▶ Text excerpt:
- Location: Rimal, Gaza City, Gaza Strip
- Date: 30 August 2025
- Target: Abu Obeida
- Attack type: Airstrikes
- Deaths: 11+
- Injured: 20+
- Perpetrator: Israel Defense Forces

= Assassination of Abu Obeida =

2025 assassination in Gaza City

On 30 August 2025, Abu Obeida, the spokesperson for the Al-Qassam Brigades was killed by Israeli airstrikes targeted at the Rimal neighborhood in Gaza City.

== Background ==

Abu Obeida had served as the spokesperson for the Al-Qassam Brigades since 2007. He was described as "the central figure of al-Qassam's media campaign." He was one of Hamas's best known representatives in the Arab world, frequently appearing in videos disseminated by Hamas masked in a red-checkered Palestinian keffiyeh and threatened Israel with dire consequences. Israel and the United States named him Huthayfa al-Kahlout, although this was never confirmed by Hamas.

Amid the 2025 Gaza City offensive, Abu Obeida threatened Israel on 29 August that it would "pay the price" with "its soldiers' blood" if it sought to conquer Gaza City.

▶ Brief 1:
Answer from the text on the Abu Obeida assassination:
(a) In which neighborhood of Gaza City were the airstrikes targeted?
(b) Since what year had Abu Obeida served as spokesperson for the Al-Qassam Brigades?
(c) Which two countries named him Huthayfa al-Kahlout?
The text and the listing after it come from separate sources.

(Listing for locating words and elements)

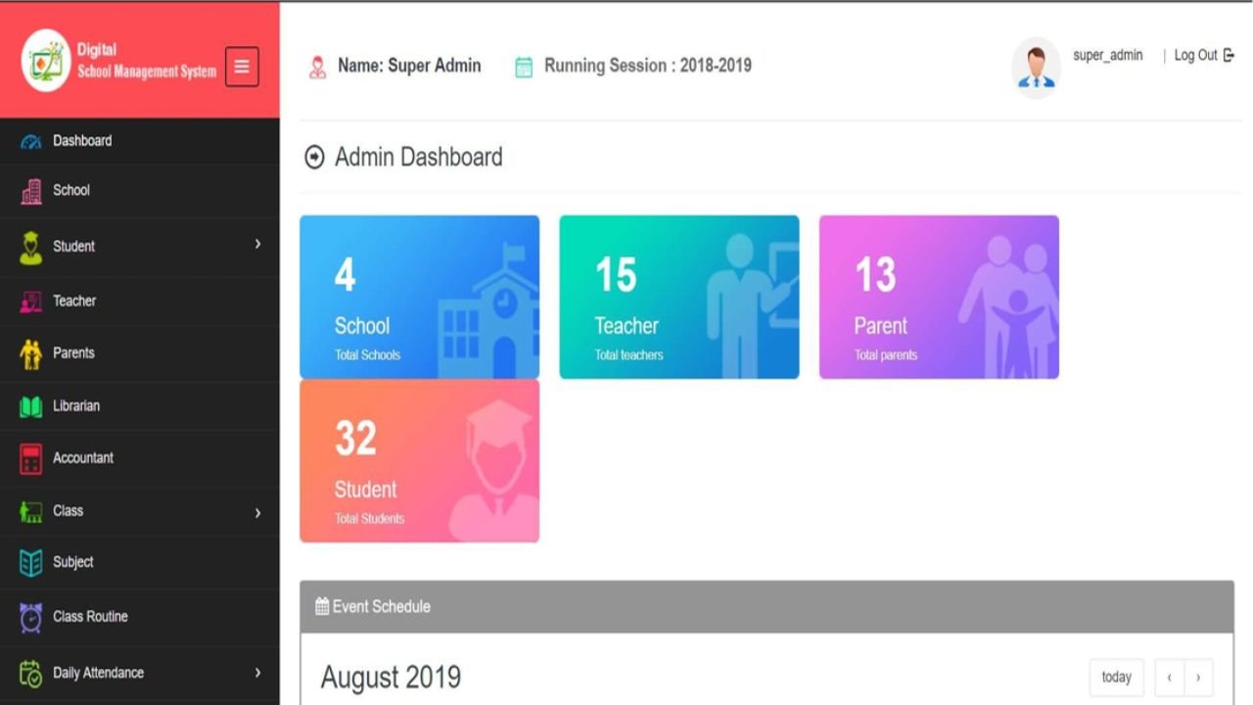Image resolution: width=1253 pixels, height=705 pixels.
Task: Click the super_admin profile avatar
Action: click(x=1036, y=68)
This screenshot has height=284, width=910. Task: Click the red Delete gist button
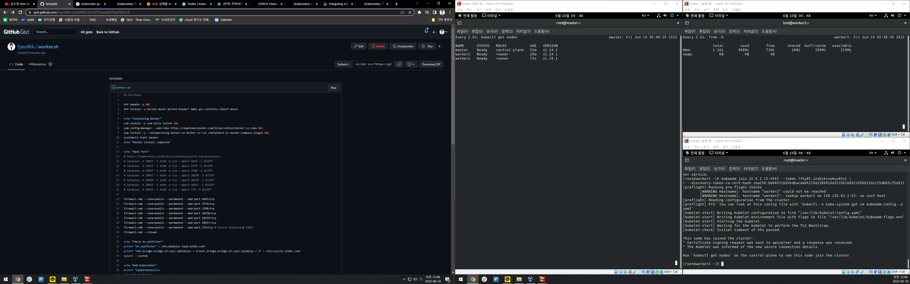pyautogui.click(x=378, y=46)
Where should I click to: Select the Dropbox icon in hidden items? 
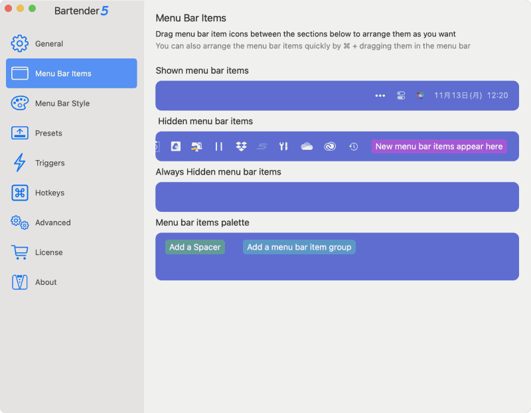coord(241,146)
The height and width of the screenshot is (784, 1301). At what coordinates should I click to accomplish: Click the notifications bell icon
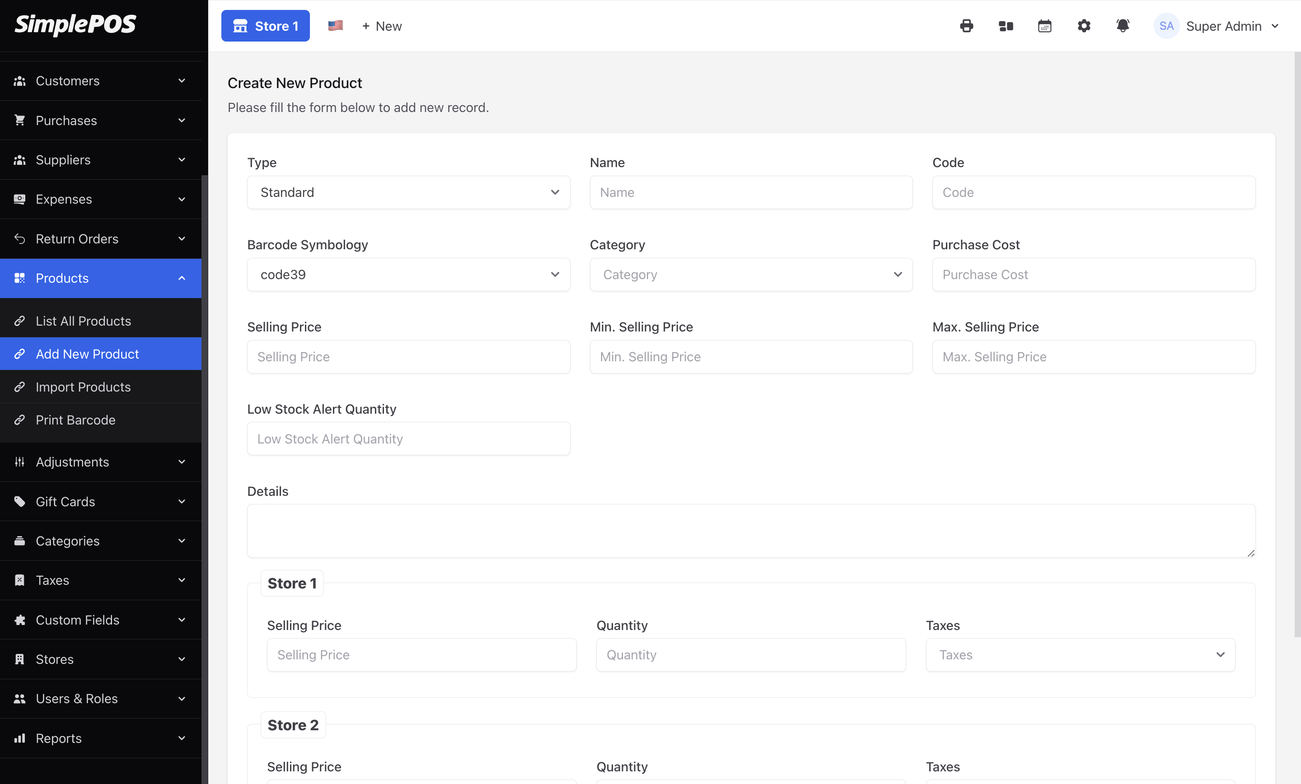1123,26
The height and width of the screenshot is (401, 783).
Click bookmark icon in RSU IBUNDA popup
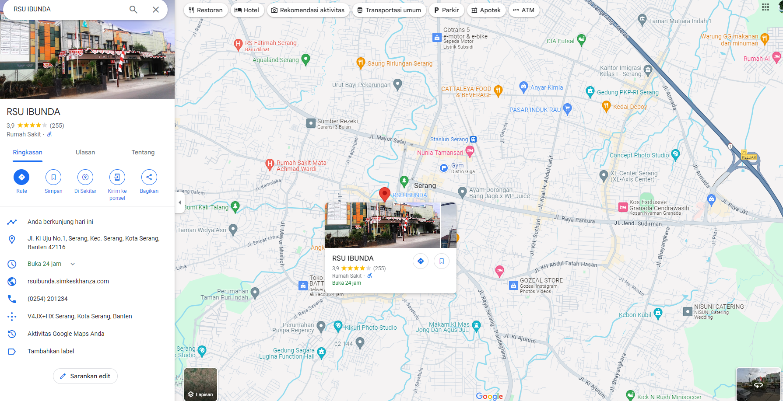coord(441,261)
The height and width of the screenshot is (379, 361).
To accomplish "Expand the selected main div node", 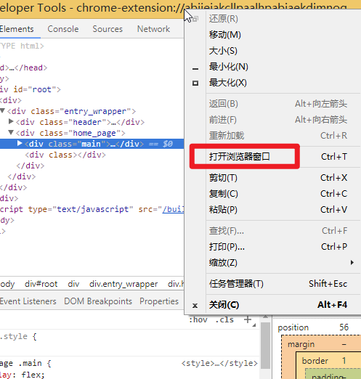I will [20, 144].
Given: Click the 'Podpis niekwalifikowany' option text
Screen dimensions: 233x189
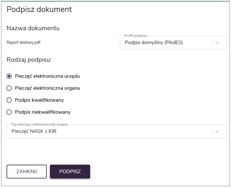Looking at the screenshot, I should tap(43, 112).
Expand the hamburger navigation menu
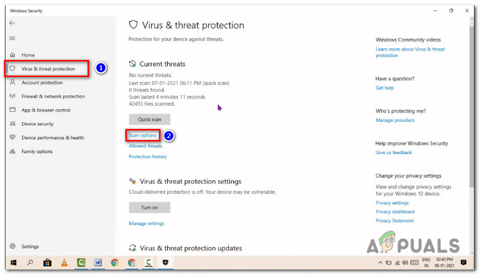The width and height of the screenshot is (480, 275). pos(12,38)
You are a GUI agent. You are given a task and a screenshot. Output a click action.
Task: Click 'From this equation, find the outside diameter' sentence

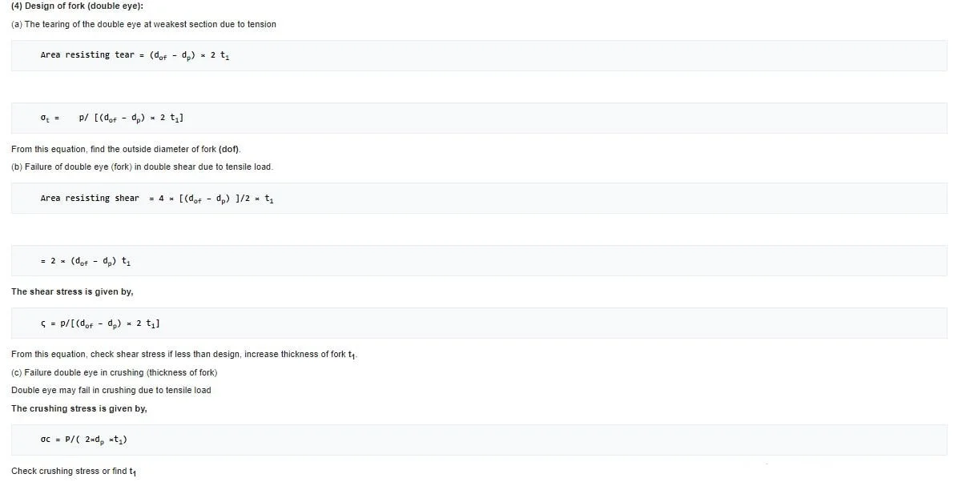tap(114, 150)
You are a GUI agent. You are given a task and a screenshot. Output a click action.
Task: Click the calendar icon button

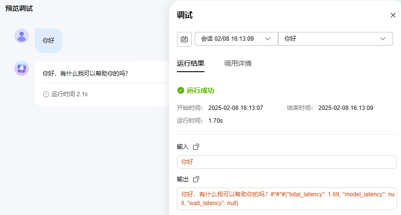184,39
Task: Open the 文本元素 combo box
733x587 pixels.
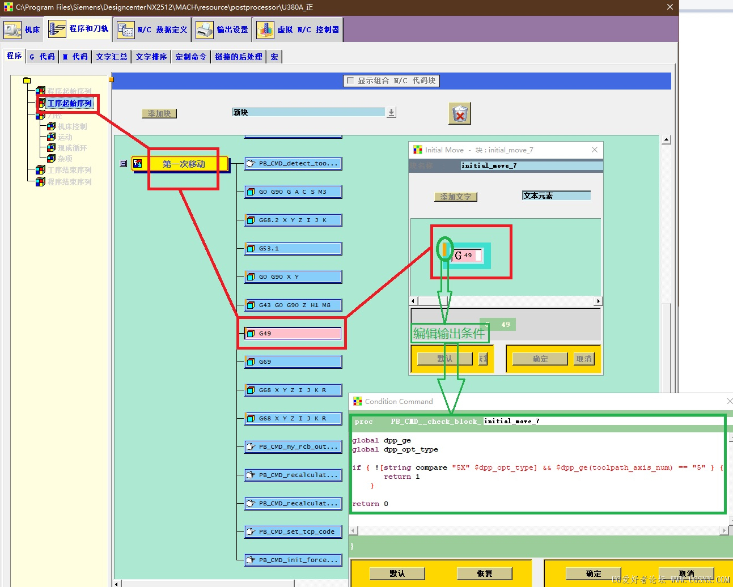Action: click(x=556, y=195)
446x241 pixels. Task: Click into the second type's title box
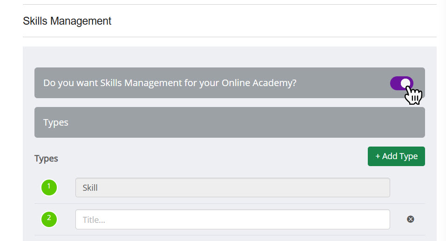tap(232, 219)
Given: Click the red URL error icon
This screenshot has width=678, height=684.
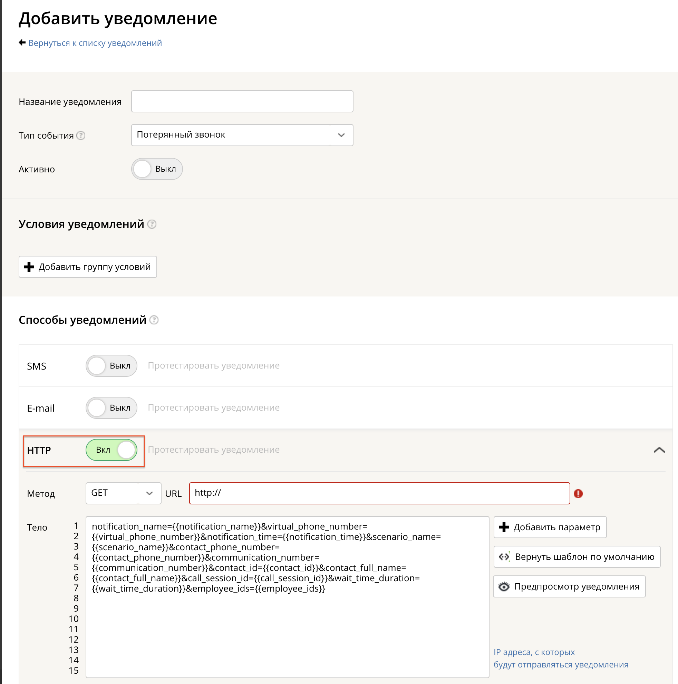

▶ Brief 2:
Print the lines of the listing, starting at the line containing "Given: Click the 'Podpis" and ending at the end of the listing. Leave the pictures out.

▶ Exercise solution 1:
(a) Rimal
(b) 2007
(c) Israel and the United States

▶ Exercise solution 2:
Given: Click the 'Podpis niekwalifikowany' option text
Screen dimensions: 233x189
Looking at the screenshot, I should tap(43, 112).
Expand the hamburger navigation menu
The width and height of the screenshot is (480, 275). pos(12,38)
You are a GUI agent. You are given a task and a screenshot. Output a click action.
Task: Click 'From this equation, find the outside diameter' sentence

tap(114, 150)
You are a GUI agent. You are given a task and a screenshot. Output a click action.
Task: Click the calendar icon button

184,39
Task: Open the 文本元素 combo box
733x587 pixels.
Action: click(x=556, y=195)
446x241 pixels. Task: Click into the second type's title box
tap(232, 219)
Given: Click the red URL error icon
This screenshot has width=678, height=684.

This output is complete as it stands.